Thus agreeably the picnic continued!
Story 1—Chapter 7.
The Picnic Concluded.
What a glorious day it was, and what spirits it put everybody in! The sun shone with an intensity almost torrid; the spot on which they had landed was green and bright, like a slice out of the realms of Fairy-land. No zephyr dared to disturb the leaves or the glassy water; great clouds hung in the bright blue sky—rotund, fat, and heavy, like mountains of wool or butter. Everything in nature seemed to have gone to sleep at noon, as if Spanish principles had suddenly imbued the universe.
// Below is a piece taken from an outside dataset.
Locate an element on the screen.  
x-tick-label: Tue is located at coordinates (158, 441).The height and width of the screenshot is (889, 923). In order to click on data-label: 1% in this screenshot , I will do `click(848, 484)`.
And what a business they had, to be sure, with the spreading of the viands and the kindling of the fire! The latter was the first duty. Hector said he would undertake it, but after attempting to light it with damp sticks he gave it up and assisted the ladies to lay the cloth on the grass. Then George and Fred got the fire to kindle, and Mr Sudberry, in attempting to mend it, burnt his fingers and put it out; whereupon McAllister came to his rescue and got it to blaze in right earnest. Jacky thereafter tried to jump over it, fell into it, and was saved from premature destruction by being plucked out and quenched before having received any further damage than the singeing of his hair and eyelashes. He was thus rendered a little more hideous and impish-like than Nature had intended him to be.
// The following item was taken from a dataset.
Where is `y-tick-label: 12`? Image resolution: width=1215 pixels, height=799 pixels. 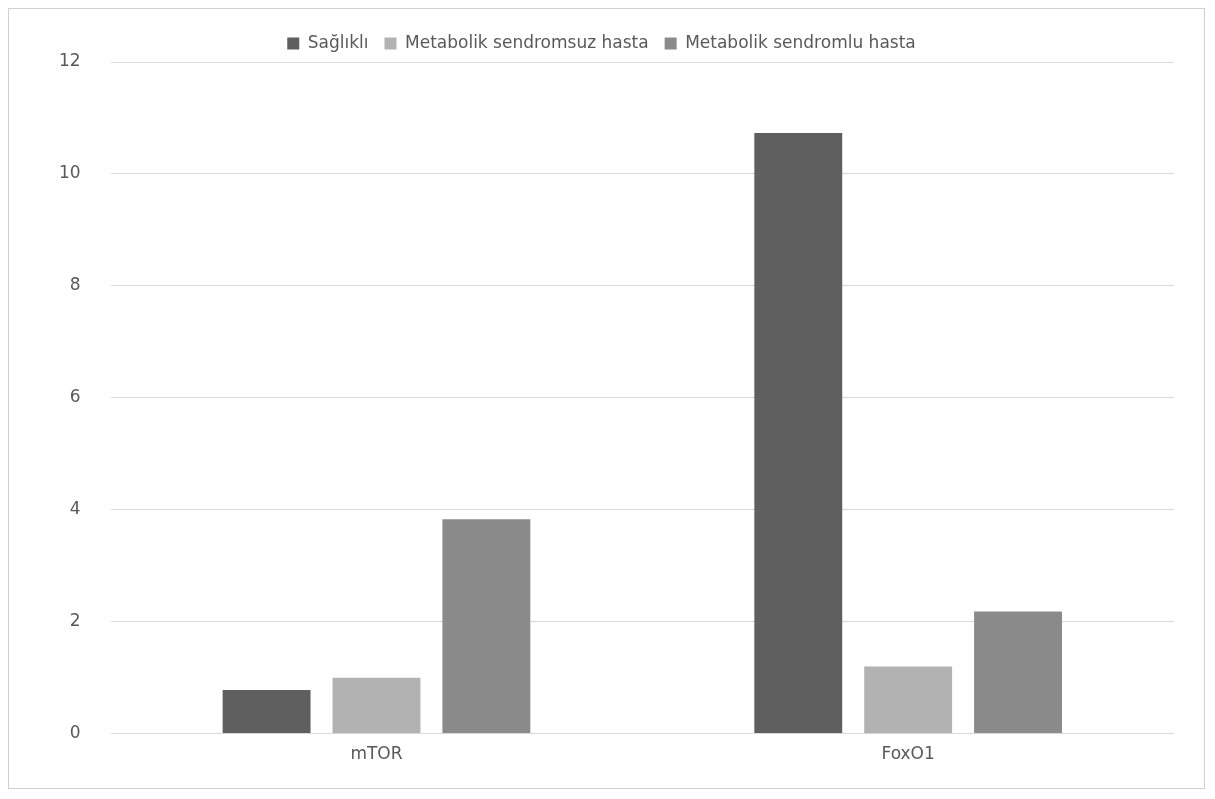 y-tick-label: 12 is located at coordinates (70, 60).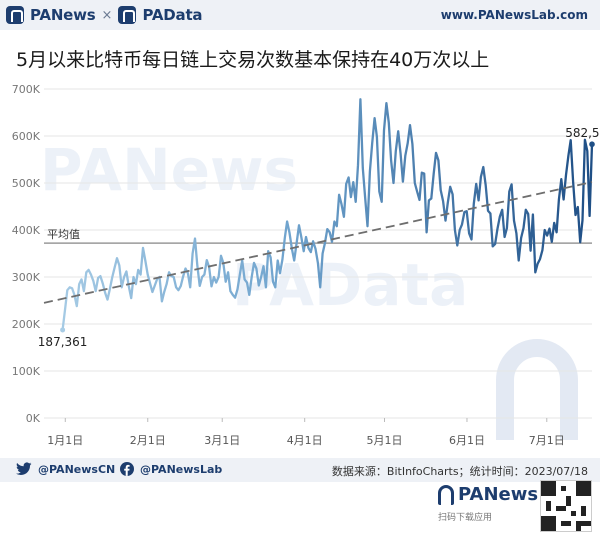 The height and width of the screenshot is (533, 600). I want to click on watermark-panews: PANews, so click(169, 170).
Jacky happened to be particularly bad that day. Not only was he more bent on mischief than usual, but Fortune seemed to enhance the value, (so to speak), of his evil doings, by connecting them with disasters of an unexpected nature. He tried to leap over a small stream, (in Scotland styled a burn), and fell into it. This necessitated drying at the fire—a slow process and disagreeable in all circumstances, but especially so when connected with impatience and headstrong obstinacy. Then he put his foot on a plate of sandwiches, and was within an ace of sitting down on a jam tart, much to his own consternation, poor boy, for had he destroyed that, the chief source of his own prospective felicity would have been dried up.
It is not to be supposed that everyone regarded Jacky’s eccentricities with the forgiving and loving spirit of his mother. Mr Sudberry, good man, did not mind much; he was out for a day’s enjoyment, and having armed himself cap-à-pie with benevolence, was invulnerable. Not so the other members of the party, all of whom had to exercise a good deal of forbearance towards the boy. McAllister took him on his knee and gravely began to entertain him with a story, for which kindness Jacky kicked his shins and struggled to get away; so the worthy man smiled sadly, and let him go, remarking that Ovid himself would be puzzled to metamorphose him into a good boy—this in an undertone, of course.
Hector Macdonald was somewhat sanguine and irascible in temper. He felt a tingling in his fingers, and an irresistible desire to apply them to the ears of the little boy.